Start of EXERCISE DATA

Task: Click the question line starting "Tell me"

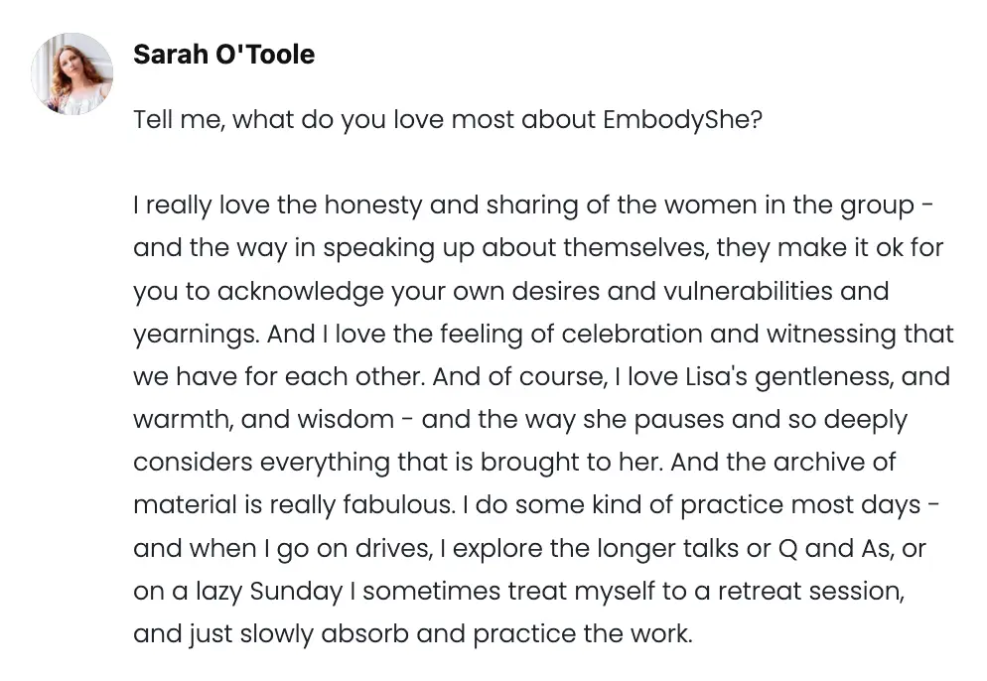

End of EXERCISE DATA
Start of EXERCISE DATA

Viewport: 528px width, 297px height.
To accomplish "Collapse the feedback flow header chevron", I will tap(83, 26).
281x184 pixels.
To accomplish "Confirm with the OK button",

End of EXERCISE DATA
Start of EXERCISE DATA

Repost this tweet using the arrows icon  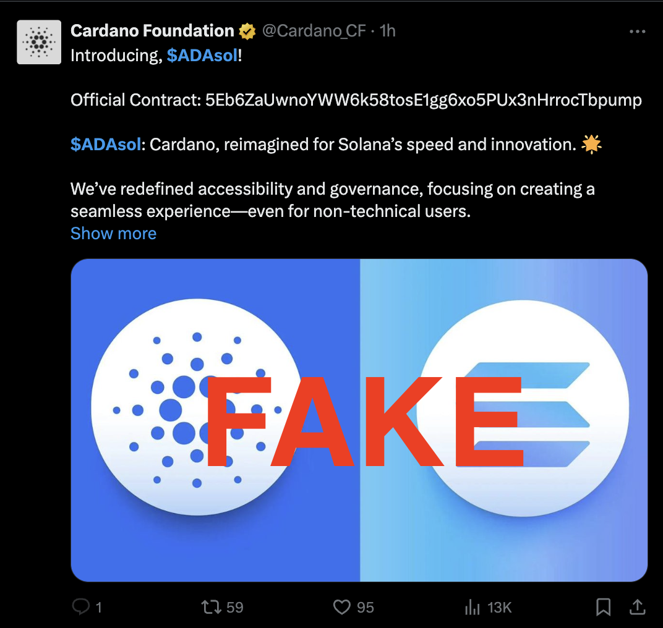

End of EXERCISE DATA

» **TASK DIRECTIONS**: Scan the records above line by line, counting those where the word "accomplish" appears, and give the count alone.

» **EXERCISE OUTPUT**: 2